Mi
mujer está celosa de mi novia. Tendría yo unos quince años cuando yendo en
bicicleta para mi casa conocí a la muchacha más bonita que he visto en mi vida.
Unos ojazos color de mar encrespado que taladraban al mirar. Me conquistó.
Todas las tardes a las seis la veía sentada en un mojón del camino.
Al
principio la saludaba con la cabeza, luego le añadí un guiño, más tarde la
llamé: ¡Larguirucha! Y terminé sentándome con ella sin poder articular palabra
debido a la emoción que sentía ante su presencia.
Así
todas las tardes hasta que me tuve que ir a la Universidad.
Le
pedí que no me abandonase nunca, que me esperara y ella contestó:
‒Así
lo haré ‒y me dio un beso.
Fue
su único beso. Y me marché a estudiar.
Cinco
años pasaron. A mi regreso todos en el pueblo me hablaron de un accidente,
hasta que hubo uno ‒mi mejor amigo‒ que se atrevió a contarme lo sucedido.
Me
mintió al decirme que había muerto porque todas las tardes a las seis en punto
me encuentro con ella y charlamos en el lugar de siempre.
Me
casé con su consentimiento, me aconsejó sobre mis hijos, sobre mi trabajo,
ahora sobre mi nieto. Le cuento cosas. Me mira y es como si acariciara mi cara.
Han
pasado cuarenta años y nunca hemos faltado a la cita.

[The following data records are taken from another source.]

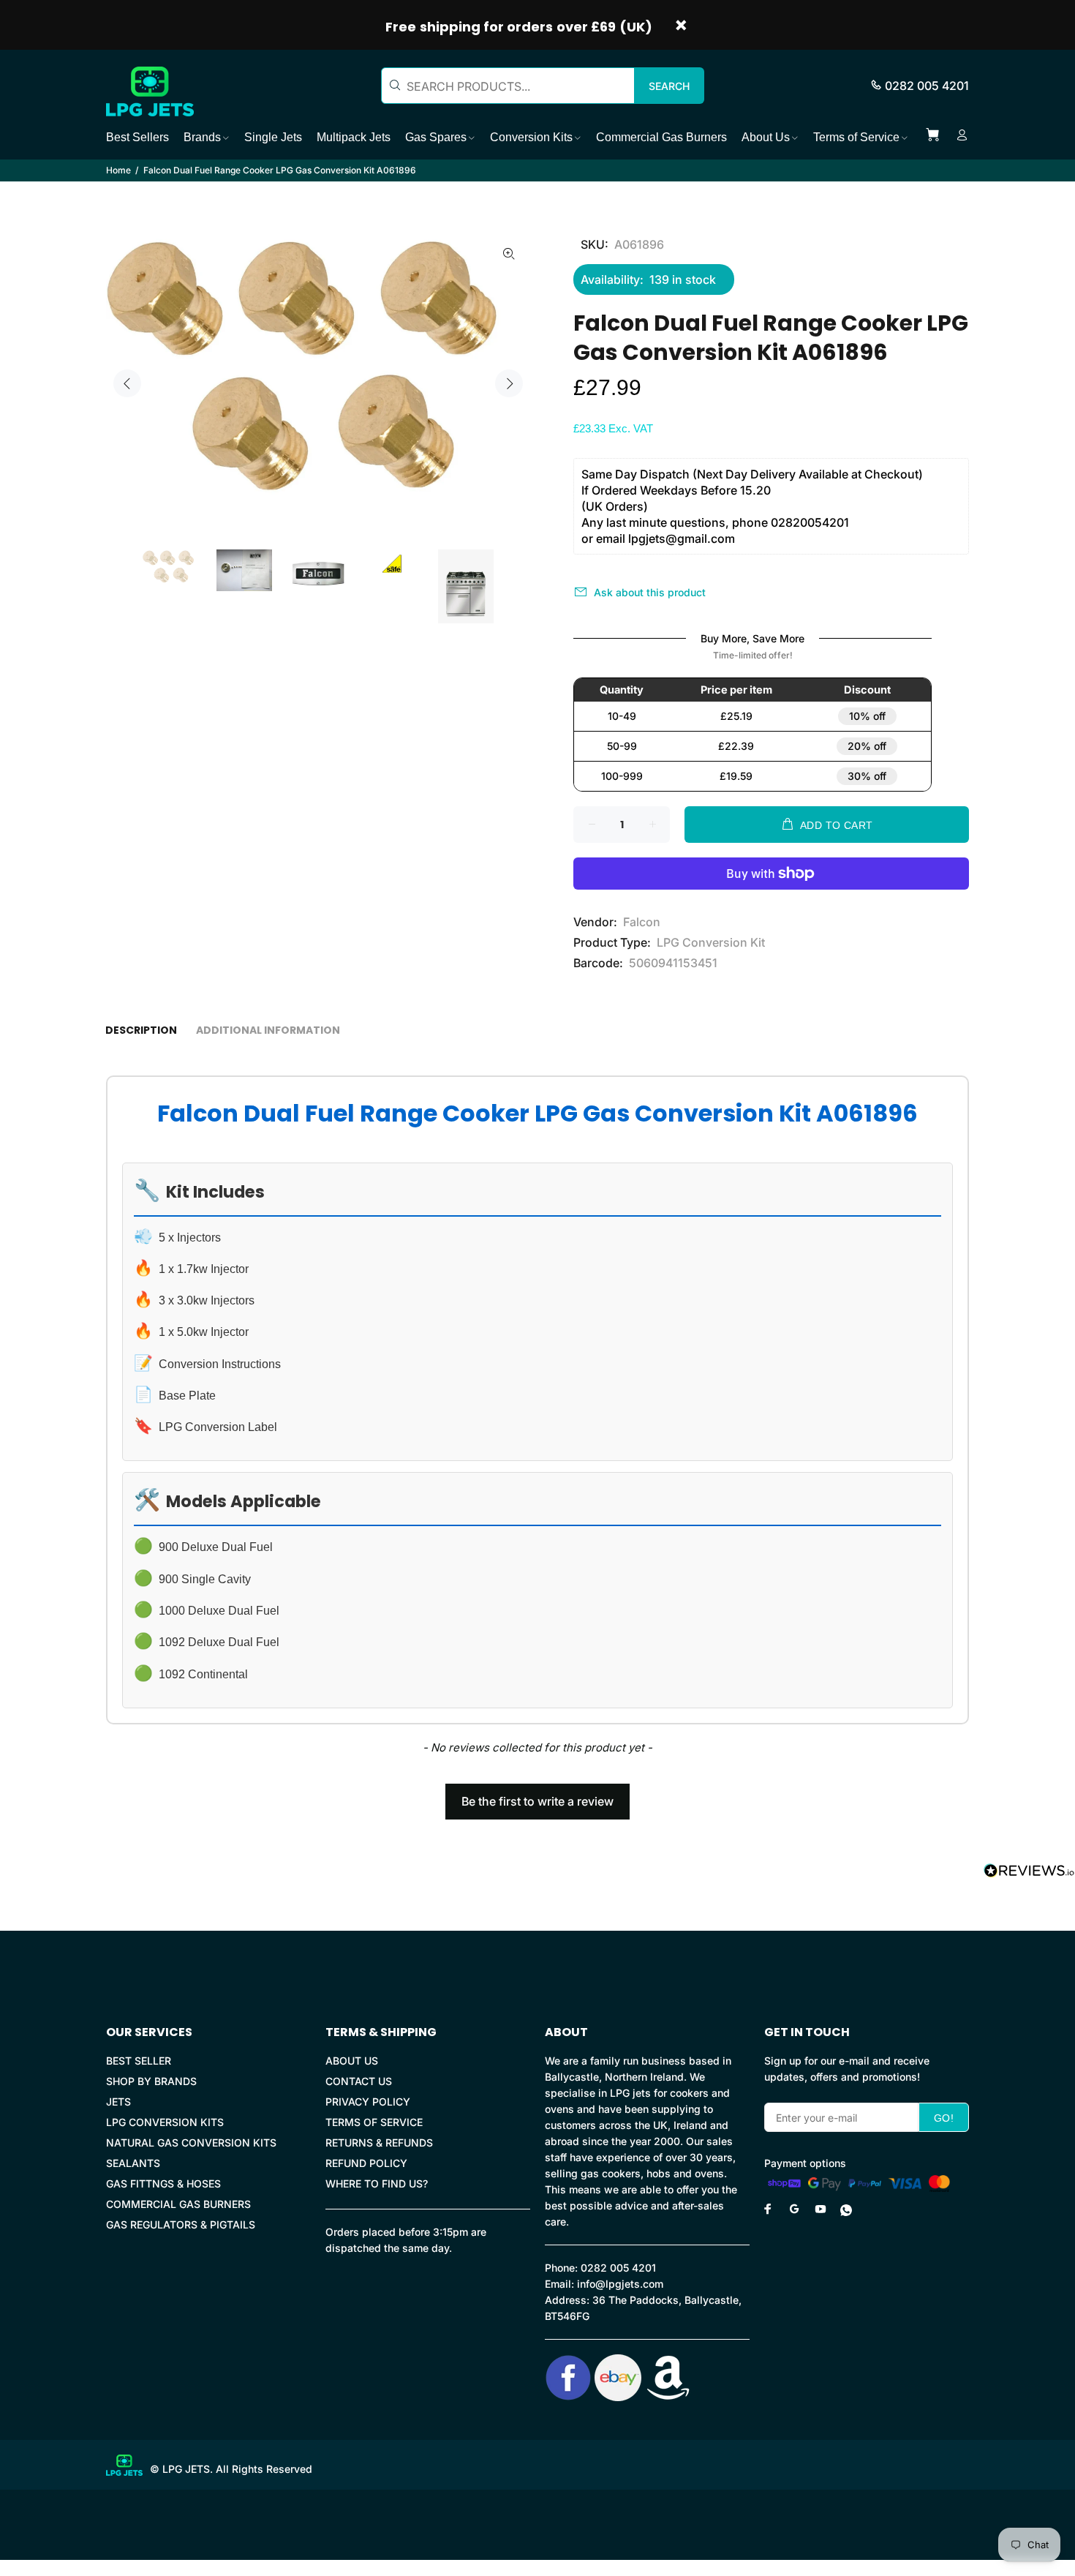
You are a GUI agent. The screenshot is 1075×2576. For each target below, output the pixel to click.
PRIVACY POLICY (367, 2101)
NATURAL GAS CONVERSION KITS (191, 2142)
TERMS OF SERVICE (374, 2122)
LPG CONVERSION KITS (165, 2122)
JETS (118, 2101)
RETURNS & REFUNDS (379, 2142)
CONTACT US (358, 2081)
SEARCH (669, 86)
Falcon (641, 922)
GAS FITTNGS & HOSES (163, 2183)
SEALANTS (133, 2163)
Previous (127, 383)
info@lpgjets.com (620, 2284)
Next (509, 383)
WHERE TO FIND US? (376, 2183)
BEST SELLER (138, 2060)
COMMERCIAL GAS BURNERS (178, 2204)
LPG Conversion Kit (711, 942)
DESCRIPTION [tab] (141, 1030)
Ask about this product (650, 592)
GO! (944, 2118)
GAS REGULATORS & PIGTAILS (180, 2224)
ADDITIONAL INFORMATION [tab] (268, 1030)
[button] (537, 1794)
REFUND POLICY (366, 2163)
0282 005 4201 (927, 85)
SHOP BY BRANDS (151, 2081)
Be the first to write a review (537, 1801)
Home (118, 170)
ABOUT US (351, 2060)
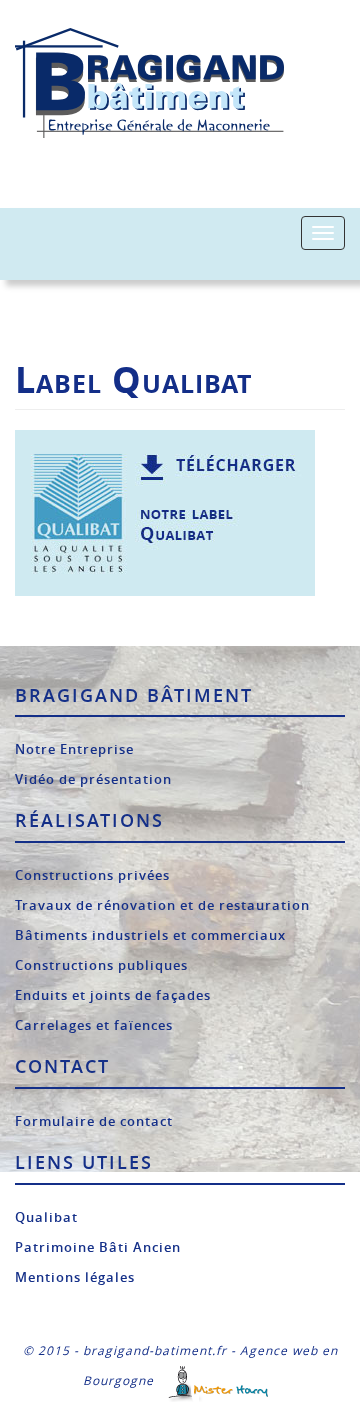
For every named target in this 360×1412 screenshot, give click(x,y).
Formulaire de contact (94, 1121)
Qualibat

Necesito de
esos encuentros. Me dan paz, alegría de vivir. Ella me comprende. Cosa que mi
mujer no es capaz.
‒La
envidia me corroe ‒soltó un día.
Le
quise explicar que no era comparable lo que sentía por una y por la otra, que
lo único que hacíamos era hablar. Me miró con desprecio. Ahora ha solicitado el
divorcio porque está harta ‒ha dicho furibunda‒ de compartirme con un fantasma.